Because of side effects that included pain and swelling at the injection site, fever and apparently, in rare cases, brain damage, the vaccine was replaced in the 1990s. The newer version used only parts of the bacterium instead of the whole thing and carried fewer complications.

But cases of whooping cough began to climb, sometimes topping 25,000 a year during the past decade. Also disturbing: The proportion of cases involving children ages 7 to 10 - most of them vaccinated - rose from less than 10 percent before 2006 to nearly 40 percent this year, according to the CDC.

The CDC said in July it was investigating whether or not increased rates were due to the vaccine wearing off earlier. Some concerning aspects of this year's outbreak in the U.S. were that rates of infected individuals were rising in 10-year-olds, decreasing in 11- and 12-year-olds and increasing again in 13- to 14-year-olds, Dr. Anne Schuchat, director of the National Center for Immunization and Respiratory Diseases, said during a conference call at that time.

For the new study, Dr. Nicola Klein and her colleagues at the Kaiser Permanente Vaccine Study Center in Oakland looked at children ages 4 to 12 who received their health care through Kaiser Permanente Northern California from 2006 to 2011. They compared 277 fully vaccinated youngsters who got whooping cough to similar, vaccinated children who didn't.

The researchers found that the risk of getting whooping cough increases by about 42 percent a year after a child's last dose of vaccine.

The shortcomings in the vaccine did not become apparent until recently when researchers had the benefit of several years of data uncorrupted by youngsters who received the old version.

Health officials have long recommended that children get vaccinated in five doses, with the first shot at 2 months and the final one between 4 and 6 years, and receive a booster shot at 11 or 12.

Now there's a growing consensus that something more needs to be done. Ideas include somehow pumping up the effectiveness of the vaccine or developing a new one. French scientists have been working on an experimental nasal spray vaccine.

Other ideas include administering the booster earlier than age 11 or adding another booster.

While some parents around the country have taken a stand against childhood vaccines, the outbreak is not being driven by unvaccinated children, according to the CDC. Most of the illnesses are in vaccinated youngsters, officials said.

Dr. Maxine Hayes, health officer for the Washington State Department of Health, said it is important that people not mistake waning immunity for flat-out ineffectiveness.

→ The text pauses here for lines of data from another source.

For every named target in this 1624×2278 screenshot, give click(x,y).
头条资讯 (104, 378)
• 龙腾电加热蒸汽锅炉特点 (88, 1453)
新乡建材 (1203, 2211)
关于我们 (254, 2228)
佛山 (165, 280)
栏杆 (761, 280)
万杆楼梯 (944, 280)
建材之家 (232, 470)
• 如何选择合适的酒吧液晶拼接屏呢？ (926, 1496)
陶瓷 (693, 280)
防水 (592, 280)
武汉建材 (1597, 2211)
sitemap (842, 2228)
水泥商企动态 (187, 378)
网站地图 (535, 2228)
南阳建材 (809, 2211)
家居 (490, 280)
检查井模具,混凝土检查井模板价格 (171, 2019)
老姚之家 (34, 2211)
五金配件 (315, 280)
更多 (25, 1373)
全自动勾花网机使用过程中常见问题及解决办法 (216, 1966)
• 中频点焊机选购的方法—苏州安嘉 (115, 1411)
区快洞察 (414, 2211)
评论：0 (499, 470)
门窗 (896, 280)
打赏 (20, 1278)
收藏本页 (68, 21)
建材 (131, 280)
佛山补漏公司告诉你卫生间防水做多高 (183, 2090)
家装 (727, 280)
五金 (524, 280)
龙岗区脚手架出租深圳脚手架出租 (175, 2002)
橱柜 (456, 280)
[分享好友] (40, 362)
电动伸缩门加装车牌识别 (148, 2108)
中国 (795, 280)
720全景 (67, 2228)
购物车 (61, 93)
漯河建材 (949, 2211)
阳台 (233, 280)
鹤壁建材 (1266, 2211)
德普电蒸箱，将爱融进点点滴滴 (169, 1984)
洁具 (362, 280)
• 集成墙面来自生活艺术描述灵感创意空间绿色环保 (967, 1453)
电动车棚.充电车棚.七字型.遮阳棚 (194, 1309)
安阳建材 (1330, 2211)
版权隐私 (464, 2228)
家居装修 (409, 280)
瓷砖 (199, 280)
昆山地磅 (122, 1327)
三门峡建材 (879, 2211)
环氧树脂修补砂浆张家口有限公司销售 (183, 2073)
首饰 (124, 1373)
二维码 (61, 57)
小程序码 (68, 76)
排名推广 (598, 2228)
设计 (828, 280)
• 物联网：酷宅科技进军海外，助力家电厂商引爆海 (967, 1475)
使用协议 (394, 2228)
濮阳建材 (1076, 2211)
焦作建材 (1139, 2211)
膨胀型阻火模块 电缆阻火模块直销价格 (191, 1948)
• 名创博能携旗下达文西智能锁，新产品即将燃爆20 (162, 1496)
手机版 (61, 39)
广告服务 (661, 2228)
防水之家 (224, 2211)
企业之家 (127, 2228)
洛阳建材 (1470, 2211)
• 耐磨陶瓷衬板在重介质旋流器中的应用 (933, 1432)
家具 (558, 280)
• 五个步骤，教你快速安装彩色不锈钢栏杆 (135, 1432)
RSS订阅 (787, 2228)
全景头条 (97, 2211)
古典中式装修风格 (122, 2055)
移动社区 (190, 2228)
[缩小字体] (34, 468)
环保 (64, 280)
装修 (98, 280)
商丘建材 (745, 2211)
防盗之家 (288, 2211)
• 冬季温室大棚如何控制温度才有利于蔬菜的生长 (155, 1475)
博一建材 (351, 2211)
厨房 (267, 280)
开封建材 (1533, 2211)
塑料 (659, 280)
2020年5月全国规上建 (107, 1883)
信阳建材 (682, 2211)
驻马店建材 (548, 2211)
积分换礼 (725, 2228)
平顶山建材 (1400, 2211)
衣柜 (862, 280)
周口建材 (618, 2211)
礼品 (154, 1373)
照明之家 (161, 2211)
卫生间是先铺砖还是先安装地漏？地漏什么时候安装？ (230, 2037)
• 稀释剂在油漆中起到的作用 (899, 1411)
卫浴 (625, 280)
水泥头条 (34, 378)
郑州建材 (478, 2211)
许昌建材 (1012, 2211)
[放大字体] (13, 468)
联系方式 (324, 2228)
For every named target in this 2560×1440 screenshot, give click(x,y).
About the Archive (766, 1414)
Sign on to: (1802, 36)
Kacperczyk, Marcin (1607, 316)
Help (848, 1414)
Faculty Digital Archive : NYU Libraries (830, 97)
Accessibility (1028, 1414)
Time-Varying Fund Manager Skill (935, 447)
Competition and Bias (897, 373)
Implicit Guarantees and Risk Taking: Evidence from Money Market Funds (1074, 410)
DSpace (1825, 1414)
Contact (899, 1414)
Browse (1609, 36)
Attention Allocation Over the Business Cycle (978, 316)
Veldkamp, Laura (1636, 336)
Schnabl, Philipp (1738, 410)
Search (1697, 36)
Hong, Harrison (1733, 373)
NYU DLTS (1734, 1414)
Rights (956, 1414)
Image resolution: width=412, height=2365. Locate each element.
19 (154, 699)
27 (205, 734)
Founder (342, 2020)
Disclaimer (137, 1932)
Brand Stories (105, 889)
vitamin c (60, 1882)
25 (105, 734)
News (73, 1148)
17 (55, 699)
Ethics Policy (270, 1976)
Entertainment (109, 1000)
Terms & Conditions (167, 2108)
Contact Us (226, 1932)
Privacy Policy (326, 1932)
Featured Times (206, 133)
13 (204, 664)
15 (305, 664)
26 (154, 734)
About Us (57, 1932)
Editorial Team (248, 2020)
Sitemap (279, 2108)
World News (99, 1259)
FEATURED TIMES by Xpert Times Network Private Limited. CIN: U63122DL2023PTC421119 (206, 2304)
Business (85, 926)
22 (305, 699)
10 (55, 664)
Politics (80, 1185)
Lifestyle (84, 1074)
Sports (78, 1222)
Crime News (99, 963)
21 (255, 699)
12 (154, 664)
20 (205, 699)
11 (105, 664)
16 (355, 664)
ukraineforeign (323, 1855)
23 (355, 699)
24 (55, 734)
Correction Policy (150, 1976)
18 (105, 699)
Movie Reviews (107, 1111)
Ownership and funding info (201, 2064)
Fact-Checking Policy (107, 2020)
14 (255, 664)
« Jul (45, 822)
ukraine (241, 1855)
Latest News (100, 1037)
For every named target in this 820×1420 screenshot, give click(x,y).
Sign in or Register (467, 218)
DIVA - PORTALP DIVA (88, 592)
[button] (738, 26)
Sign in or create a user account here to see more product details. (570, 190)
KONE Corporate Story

The vaccine is "still the best thing we have," she said. And vaccinated people who get whooping cough don't get as sick.

Omar Gonzalez of North Richland Hills, Texas, has become a believer in the vaccine, even though his fully vaccinated 11-year-old son caught whooping cough three years ago.

"Imagine seeing your son gasping for air," Gonzalez said. "This is really bad."

Gonzalez, who runs an investment company from his home, spent weeks caring for his son and then got sick himself.

"You don't want this, man, I'm telling you," he said. "It's scary."